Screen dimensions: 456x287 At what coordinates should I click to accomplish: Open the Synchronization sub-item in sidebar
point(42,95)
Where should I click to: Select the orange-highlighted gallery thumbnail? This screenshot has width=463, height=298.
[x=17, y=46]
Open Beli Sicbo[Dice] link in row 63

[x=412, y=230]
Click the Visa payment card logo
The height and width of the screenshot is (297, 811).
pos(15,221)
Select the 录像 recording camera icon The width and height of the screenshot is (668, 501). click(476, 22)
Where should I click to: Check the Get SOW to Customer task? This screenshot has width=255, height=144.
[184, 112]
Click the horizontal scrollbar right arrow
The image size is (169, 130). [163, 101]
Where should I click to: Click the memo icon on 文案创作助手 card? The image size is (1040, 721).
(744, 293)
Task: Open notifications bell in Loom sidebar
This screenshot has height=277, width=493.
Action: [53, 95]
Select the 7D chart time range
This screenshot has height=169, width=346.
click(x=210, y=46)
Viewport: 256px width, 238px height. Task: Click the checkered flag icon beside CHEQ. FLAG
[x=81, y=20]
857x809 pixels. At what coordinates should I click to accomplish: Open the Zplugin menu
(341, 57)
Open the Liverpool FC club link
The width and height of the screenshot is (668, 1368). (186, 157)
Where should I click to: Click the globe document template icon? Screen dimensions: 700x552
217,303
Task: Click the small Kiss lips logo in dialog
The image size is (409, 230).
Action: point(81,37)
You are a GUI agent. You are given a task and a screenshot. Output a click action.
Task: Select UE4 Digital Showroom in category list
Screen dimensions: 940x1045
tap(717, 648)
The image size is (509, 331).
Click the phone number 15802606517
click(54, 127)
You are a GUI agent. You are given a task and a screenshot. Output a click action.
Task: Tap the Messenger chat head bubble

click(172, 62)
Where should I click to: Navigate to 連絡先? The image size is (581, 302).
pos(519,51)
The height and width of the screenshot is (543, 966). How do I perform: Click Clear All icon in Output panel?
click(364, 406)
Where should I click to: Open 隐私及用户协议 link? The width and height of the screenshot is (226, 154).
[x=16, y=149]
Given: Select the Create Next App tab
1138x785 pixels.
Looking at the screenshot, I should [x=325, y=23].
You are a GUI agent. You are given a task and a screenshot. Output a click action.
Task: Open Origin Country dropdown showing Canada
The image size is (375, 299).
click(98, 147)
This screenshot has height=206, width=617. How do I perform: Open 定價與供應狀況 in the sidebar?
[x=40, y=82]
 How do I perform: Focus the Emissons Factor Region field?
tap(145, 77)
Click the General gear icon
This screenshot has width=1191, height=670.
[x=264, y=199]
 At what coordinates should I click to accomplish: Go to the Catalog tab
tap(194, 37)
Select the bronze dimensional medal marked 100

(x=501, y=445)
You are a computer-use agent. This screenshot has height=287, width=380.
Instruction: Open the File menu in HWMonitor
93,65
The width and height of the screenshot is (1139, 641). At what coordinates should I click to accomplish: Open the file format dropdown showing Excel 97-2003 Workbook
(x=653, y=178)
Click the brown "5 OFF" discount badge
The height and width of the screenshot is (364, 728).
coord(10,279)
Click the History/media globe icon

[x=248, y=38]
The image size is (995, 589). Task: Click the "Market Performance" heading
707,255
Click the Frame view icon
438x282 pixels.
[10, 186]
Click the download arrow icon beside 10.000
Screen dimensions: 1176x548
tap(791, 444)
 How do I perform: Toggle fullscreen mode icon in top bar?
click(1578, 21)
..........
→ **EXERCISE**:
Output every line from the records, exactly as written.

→ **SOLVED EXERCISE**:
Screen dimensions: 456x287 At what coordinates should I click to accomplish: Open the Synchronization sub-item in sidebar
point(42,95)
Where should I click to: Select the orange-highlighted gallery thumbnail? This screenshot has width=463, height=298.
[x=17, y=46]
Open Beli Sicbo[Dice] link in row 63

[x=412, y=230]
Click the Visa payment card logo
The height and width of the screenshot is (297, 811).
pos(15,221)
Select the 录像 recording camera icon The width and height of the screenshot is (668, 501). click(476, 22)
Where should I click to: Check the Get SOW to Customer task? This screenshot has width=255, height=144.
[184, 112]
Click the horizontal scrollbar right arrow
The image size is (169, 130). [163, 101]
Where should I click to: Click the memo icon on 文案创作助手 card? The image size is (1040, 721).
(744, 293)
Task: Open notifications bell in Loom sidebar
This screenshot has height=277, width=493.
Action: [53, 95]
Select the 7D chart time range
This screenshot has height=169, width=346.
click(x=210, y=46)
Viewport: 256px width, 238px height. Task: Click the checkered flag icon beside CHEQ. FLAG
[x=81, y=20]
857x809 pixels. At what coordinates should I click to accomplish: Open the Zplugin menu
(341, 57)
Open the Liverpool FC club link
The width and height of the screenshot is (668, 1368). (186, 157)
Where should I click to: Click the globe document template icon? Screen dimensions: 700x552
217,303
Task: Click the small Kiss lips logo in dialog
The image size is (409, 230).
Action: point(81,37)
You are a GUI agent. You are given a task and a screenshot. Output a click action.
Task: Select UE4 Digital Showroom in category list
Screen dimensions: 940x1045
tap(717, 648)
The image size is (509, 331).
Click the phone number 15802606517
click(54, 127)
You are a GUI agent. You are given a task and a screenshot. Output a click action.
Task: Tap the Messenger chat head bubble

click(172, 62)
Where should I click to: Navigate to 連絡先? The image size is (581, 302).
pos(519,51)
The height and width of the screenshot is (543, 966). How do I perform: Click Clear All icon in Output panel?
click(364, 406)
Where should I click to: Open 隐私及用户协议 link? The width and height of the screenshot is (226, 154).
[x=16, y=149]
Given: Select the Create Next App tab
1138x785 pixels.
Looking at the screenshot, I should [x=325, y=23].
You are a GUI agent. You are given a task and a screenshot. Output a click action.
Task: Open Origin Country dropdown showing Canada
The image size is (375, 299).
click(98, 147)
This screenshot has height=206, width=617. How do I perform: Open 定價與供應狀況 in the sidebar?
[x=40, y=82]
 How do I perform: Focus the Emissons Factor Region field?
tap(145, 77)
Click the General gear icon
This screenshot has width=1191, height=670.
[x=264, y=199]
 At what coordinates should I click to accomplish: Go to the Catalog tab
tap(194, 37)
Select the bronze dimensional medal marked 100

(x=501, y=445)
You are a computer-use agent. This screenshot has height=287, width=380.
Instruction: Open the File menu in HWMonitor
93,65
The width and height of the screenshot is (1139, 641). At what coordinates should I click to accomplish: Open the file format dropdown showing Excel 97-2003 Workbook
(x=653, y=178)
Click the brown "5 OFF" discount badge
The height and width of the screenshot is (364, 728).
coord(10,279)
Click the History/media globe icon

[x=248, y=38]
The image size is (995, 589). Task: Click the "Market Performance" heading
707,255
Click the Frame view icon
438x282 pixels.
[10, 186]
Click the download arrow icon beside 10.000
Screen dimensions: 1176x548
tap(791, 444)
 How do I perform: Toggle fullscreen mode icon in top bar?
click(1578, 21)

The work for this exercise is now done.